## Data extract

- - -

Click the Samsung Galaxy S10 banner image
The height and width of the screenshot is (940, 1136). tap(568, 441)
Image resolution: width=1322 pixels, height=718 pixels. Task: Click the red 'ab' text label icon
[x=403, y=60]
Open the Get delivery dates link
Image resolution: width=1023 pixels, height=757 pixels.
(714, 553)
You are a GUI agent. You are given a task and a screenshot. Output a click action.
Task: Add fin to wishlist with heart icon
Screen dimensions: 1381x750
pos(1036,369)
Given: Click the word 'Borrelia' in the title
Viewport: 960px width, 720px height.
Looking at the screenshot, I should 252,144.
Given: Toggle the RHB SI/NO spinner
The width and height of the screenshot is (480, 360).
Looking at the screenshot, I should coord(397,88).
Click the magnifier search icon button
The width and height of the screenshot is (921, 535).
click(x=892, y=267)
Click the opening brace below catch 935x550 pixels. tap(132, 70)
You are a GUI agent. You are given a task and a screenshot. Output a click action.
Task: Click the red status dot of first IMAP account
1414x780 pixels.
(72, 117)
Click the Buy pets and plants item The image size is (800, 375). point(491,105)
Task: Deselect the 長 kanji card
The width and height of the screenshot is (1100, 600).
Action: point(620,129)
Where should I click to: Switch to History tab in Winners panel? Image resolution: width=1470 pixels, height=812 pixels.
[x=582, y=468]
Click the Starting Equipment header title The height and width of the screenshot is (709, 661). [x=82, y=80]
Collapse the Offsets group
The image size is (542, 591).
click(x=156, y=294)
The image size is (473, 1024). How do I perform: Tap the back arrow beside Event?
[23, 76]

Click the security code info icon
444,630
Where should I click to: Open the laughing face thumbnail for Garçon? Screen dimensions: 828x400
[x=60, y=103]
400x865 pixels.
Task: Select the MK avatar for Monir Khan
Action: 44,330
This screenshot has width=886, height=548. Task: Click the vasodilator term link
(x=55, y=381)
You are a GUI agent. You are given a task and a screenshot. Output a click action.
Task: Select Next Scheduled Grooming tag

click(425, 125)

- - -

## Problem description
Could you set down, word for word, only the lines above from the line with "Task: Add fin to wishlist with heart icon" to the line with "Task: Deselect the 長 kanji card", including both?

## Response
Task: Add fin to wishlist with heart icon
Screen dimensions: 1381x750
pos(1036,369)
Given: Click the word 'Borrelia' in the title
Viewport: 960px width, 720px height.
Looking at the screenshot, I should 252,144.
Given: Toggle the RHB SI/NO spinner
The width and height of the screenshot is (480, 360).
Looking at the screenshot, I should coord(397,88).
Click the magnifier search icon button
The width and height of the screenshot is (921, 535).
click(x=892, y=267)
Click the opening brace below catch 935x550 pixels. tap(132, 70)
You are a GUI agent. You are given a task and a screenshot. Output a click action.
Task: Click the red status dot of first IMAP account
1414x780 pixels.
(72, 117)
Click the Buy pets and plants item The image size is (800, 375). point(491,105)
Task: Deselect the 長 kanji card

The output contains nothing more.